“Anything that is technically feasible is financially affordable.”

Let’s kick this off with Ezra Klein and no, no names will be dropped:

“I would say the economics profession has just been devastatingly wrong about what effect different deficit levels would have over the past twenty years. I think you simply have to look at that, given the credentials of some of the people making these arguments, as—in aggregate—a record of a lot of failure…There were just a lot of warnings that just look completely ridiculous.”

Here is S Kelton who quoted him at the end of “Yes, We Can! But should we tell the masses?

Yesterday, I listened to an interesting podcast conversation between the New York Times’ Ezra Klein and Columbia University’s Adam Tooze. Tooze is an economic historian, whose new book challenges conventional economic thinking in ways that often closely parallel Modern Monetary Theory (MMT).

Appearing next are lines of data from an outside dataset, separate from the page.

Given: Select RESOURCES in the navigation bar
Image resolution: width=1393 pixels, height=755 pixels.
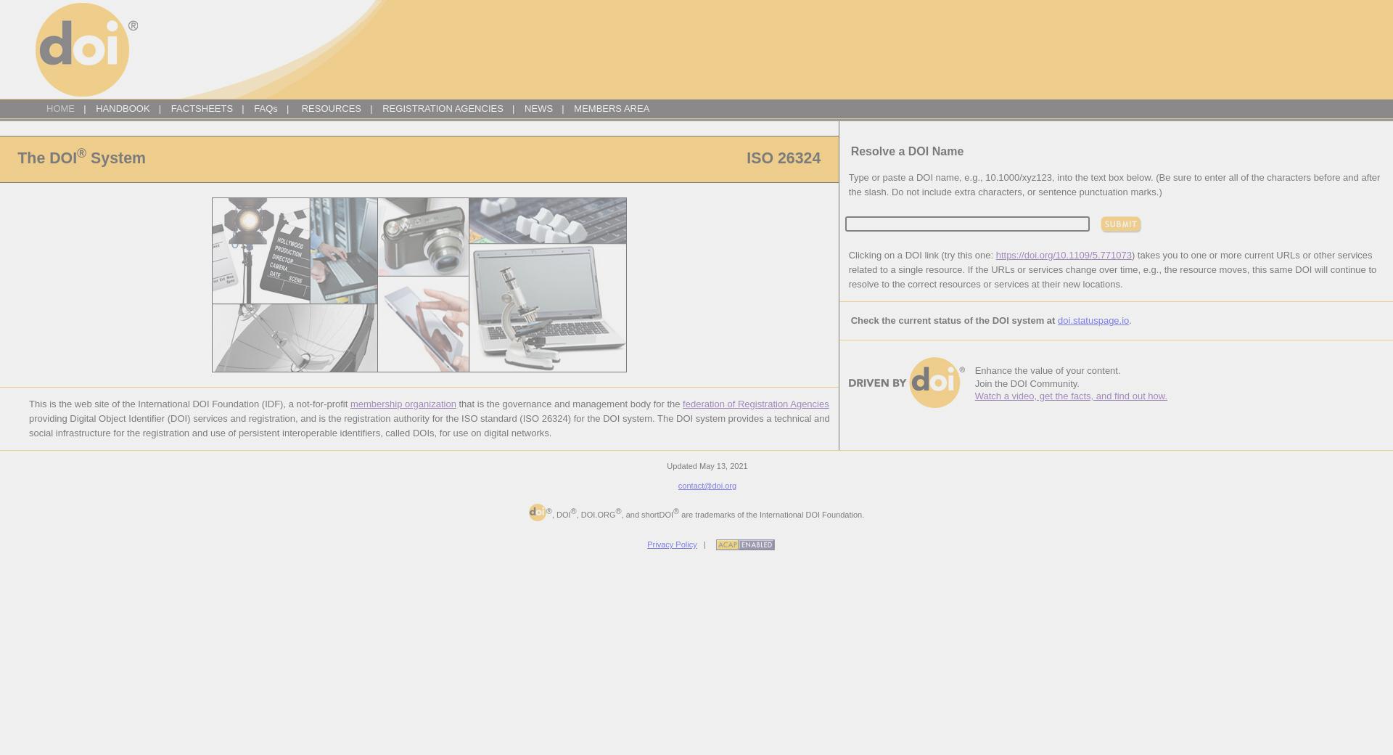Looking at the screenshot, I should (x=332, y=109).

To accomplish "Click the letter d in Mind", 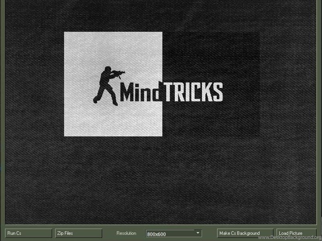I will (x=155, y=92).
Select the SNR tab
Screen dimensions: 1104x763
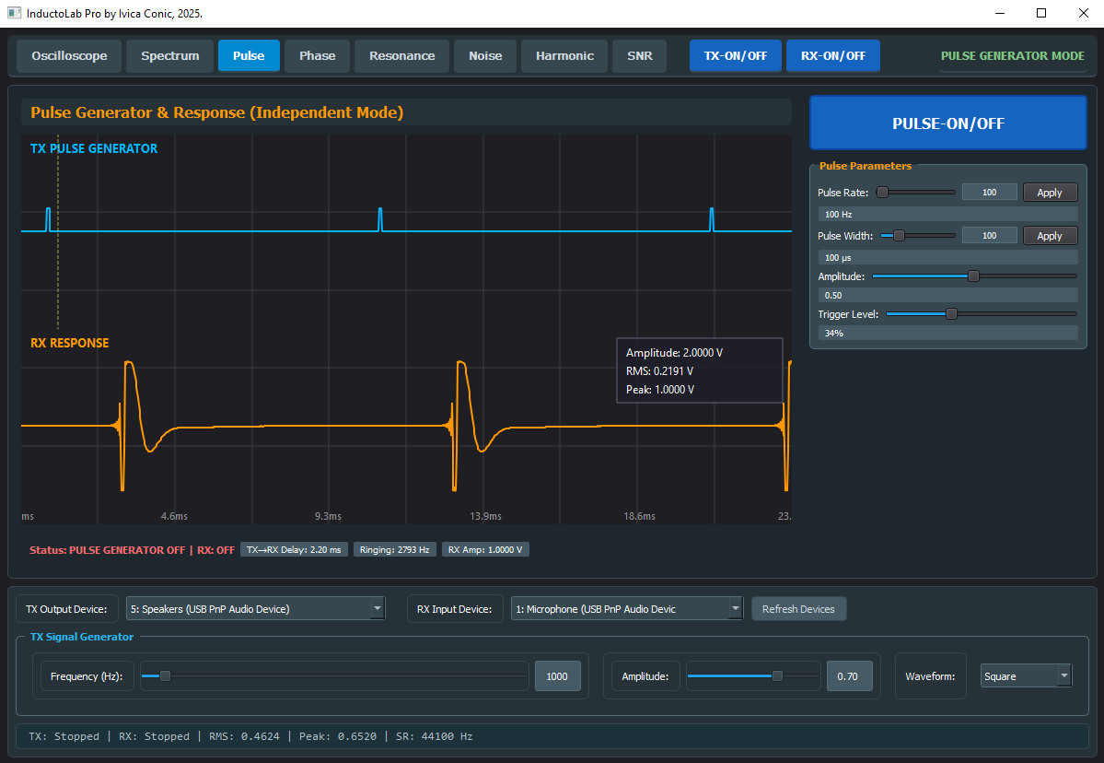coord(639,56)
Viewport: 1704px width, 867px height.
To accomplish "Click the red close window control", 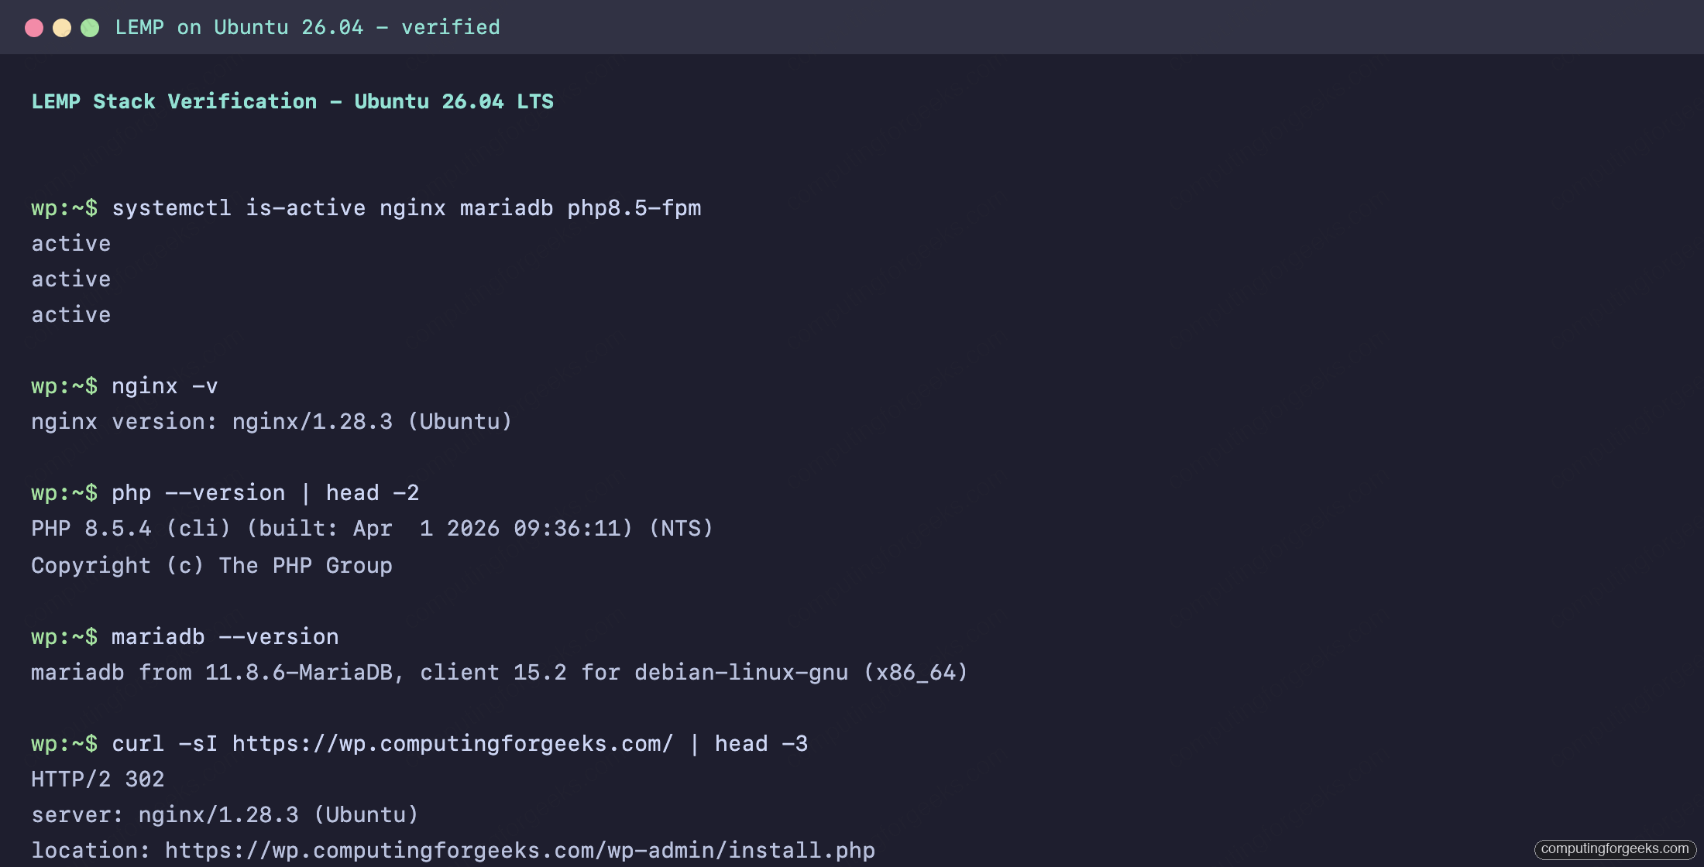I will 34,26.
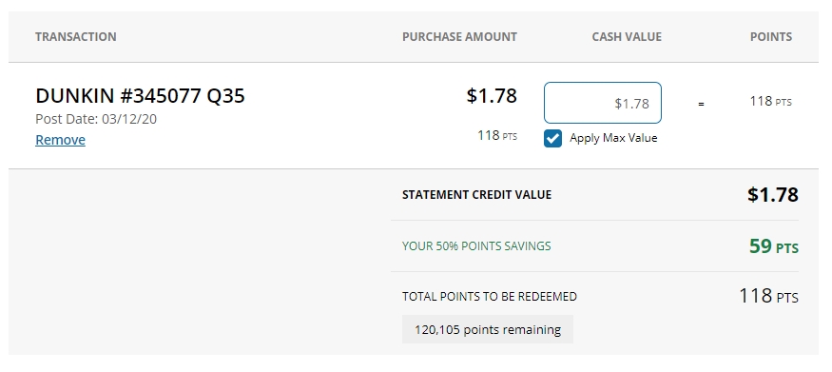Click the cash value input showing $1.78
832x372 pixels.
[x=603, y=103]
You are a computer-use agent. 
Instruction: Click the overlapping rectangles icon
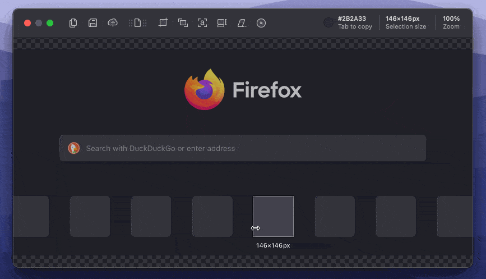(x=183, y=23)
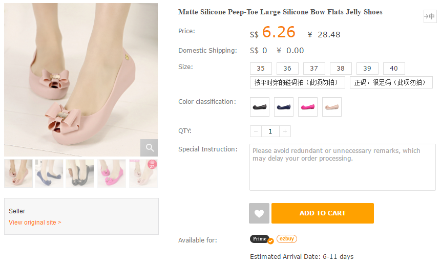441x266 pixels.
Task: Click the magnifier zoom icon on product image
Action: click(149, 148)
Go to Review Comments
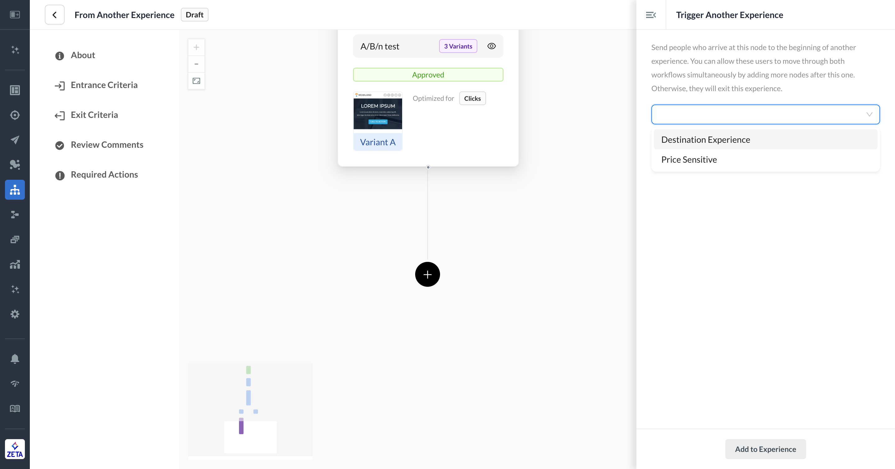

For the last quarter-century, MMT economists have emphasized that “finding the money” is never the challenge for governments that issue their own non-convertible—i.e. floating exchange rate—fiat currencies. It has long been our position that mainstream macro, which centers the limits of fiscal policy around the (erroneous) concept of a “government budget constraint,” has led us astray.

Instead of treating governments like revenue-constrained households, MMT economists have pushed for a macro framework that replaces the artificial government budget constraint with a real resource (inflation) constraint.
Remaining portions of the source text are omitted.